Avec l’envolée des prix du gaz, l’effondrement de la demande provenant de l’industrie lourde et les mesures d’économie et de «sobriété» prises dans tous les pays, la demande de gaz va baisser en Europe d’au moins 10% cette année et encore l’an prochain. Il s’agit selon l’étude publiée le 3 octobre par l’Agence internationale de l’énergie (AIE) de la baisse la plus importante jamais enregistrée de la demande de gaz en Europe. Plus précisément, la demande de gaz pour produire de l’électricité va baisser de 3% cette année en Europe et surtout celle de l’industrie devrait reculer de 20%, ce qui est considérable.

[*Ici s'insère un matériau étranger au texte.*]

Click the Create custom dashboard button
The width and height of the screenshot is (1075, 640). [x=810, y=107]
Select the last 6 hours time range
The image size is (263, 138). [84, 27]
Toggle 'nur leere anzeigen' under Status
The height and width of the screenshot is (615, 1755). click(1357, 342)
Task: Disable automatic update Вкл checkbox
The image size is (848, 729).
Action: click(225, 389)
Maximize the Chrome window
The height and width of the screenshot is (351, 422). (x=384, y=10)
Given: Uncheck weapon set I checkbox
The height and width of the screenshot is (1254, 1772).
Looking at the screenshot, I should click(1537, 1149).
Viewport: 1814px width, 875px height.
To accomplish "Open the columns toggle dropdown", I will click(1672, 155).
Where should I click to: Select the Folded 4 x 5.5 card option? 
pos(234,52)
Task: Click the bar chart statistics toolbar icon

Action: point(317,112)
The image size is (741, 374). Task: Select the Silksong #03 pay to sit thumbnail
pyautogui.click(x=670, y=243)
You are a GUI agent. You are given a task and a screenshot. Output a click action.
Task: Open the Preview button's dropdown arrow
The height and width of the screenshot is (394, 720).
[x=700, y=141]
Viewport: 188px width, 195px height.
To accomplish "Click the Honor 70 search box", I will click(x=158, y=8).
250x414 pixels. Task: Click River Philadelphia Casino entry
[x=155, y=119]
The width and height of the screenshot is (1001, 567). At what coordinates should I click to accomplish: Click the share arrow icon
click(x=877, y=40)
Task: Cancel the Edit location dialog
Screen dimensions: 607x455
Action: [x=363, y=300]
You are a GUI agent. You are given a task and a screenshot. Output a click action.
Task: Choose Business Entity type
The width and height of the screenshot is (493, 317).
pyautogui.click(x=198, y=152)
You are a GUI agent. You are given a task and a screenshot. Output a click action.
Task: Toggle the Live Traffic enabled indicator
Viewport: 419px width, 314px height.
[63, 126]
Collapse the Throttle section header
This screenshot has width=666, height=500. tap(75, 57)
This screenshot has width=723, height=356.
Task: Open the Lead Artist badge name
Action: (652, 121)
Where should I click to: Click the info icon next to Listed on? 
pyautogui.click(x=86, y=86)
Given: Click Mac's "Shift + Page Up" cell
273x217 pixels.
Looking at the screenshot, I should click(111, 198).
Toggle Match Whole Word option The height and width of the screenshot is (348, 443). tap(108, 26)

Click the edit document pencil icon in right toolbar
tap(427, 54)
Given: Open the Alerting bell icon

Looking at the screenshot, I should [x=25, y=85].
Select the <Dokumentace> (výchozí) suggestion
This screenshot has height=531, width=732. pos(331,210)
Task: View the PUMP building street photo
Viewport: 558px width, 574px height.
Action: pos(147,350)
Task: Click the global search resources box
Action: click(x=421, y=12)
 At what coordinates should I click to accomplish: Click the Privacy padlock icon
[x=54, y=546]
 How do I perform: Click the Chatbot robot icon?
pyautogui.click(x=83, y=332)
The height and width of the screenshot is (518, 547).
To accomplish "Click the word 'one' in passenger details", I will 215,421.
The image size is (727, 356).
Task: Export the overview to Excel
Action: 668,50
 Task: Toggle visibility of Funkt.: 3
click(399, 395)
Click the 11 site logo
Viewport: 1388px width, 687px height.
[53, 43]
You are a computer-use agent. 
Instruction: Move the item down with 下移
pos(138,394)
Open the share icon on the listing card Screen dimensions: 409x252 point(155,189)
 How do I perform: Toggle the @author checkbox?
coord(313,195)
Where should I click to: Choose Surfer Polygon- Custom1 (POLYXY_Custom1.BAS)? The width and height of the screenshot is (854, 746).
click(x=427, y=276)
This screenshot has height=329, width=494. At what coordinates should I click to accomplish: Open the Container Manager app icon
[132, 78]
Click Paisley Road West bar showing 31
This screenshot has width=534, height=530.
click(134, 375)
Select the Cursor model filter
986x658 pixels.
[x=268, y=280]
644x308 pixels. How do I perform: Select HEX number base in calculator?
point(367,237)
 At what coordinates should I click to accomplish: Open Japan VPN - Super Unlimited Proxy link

Les stocks de gaz aujourd’hui remplis à près de 90% pourraient l’être à 5% en février
L’AIE ajoute que les mesures d’économie seront «cruciales» cet hiver pour maintenir les stocks à des niveaux suffisants en cas de coupure totale du gaz russe et surtout de «vague de froid tardive». Le tarissement des livraisons de gaz russe qui a commencé à la fin de l’année dernière et s’est accéléré en réponse aux sanctions frappant Moscou depuis l’invasion de l’Ukraine en février a fait exploser les cours mondiaux du gaz et conduit les Européens à s’approvisionner auprès d’autres fournisseurs en important massivement du gaz naturel liquéfié (GNL) et du gaz norvégien. Cette stratégie de diversification à n’importe quel prix a permis écrit l’AIE «que les stocks de gaz soient remplis à presque 90% à fin septembre».
Mais cela pourrait ne pas être suffisant à en croire les prévisions de l’agence «dans l’hypothèse d’un arrêt complet de l’approvisionnement russe à partir du 1er novembre» de plus en plus probable, notamment après les sabotages des gazoducs Nord Stream 1 et 2, et compte tenu du fait que la ressource en GNL fait désormais l’objet d’une «compétition mondiale».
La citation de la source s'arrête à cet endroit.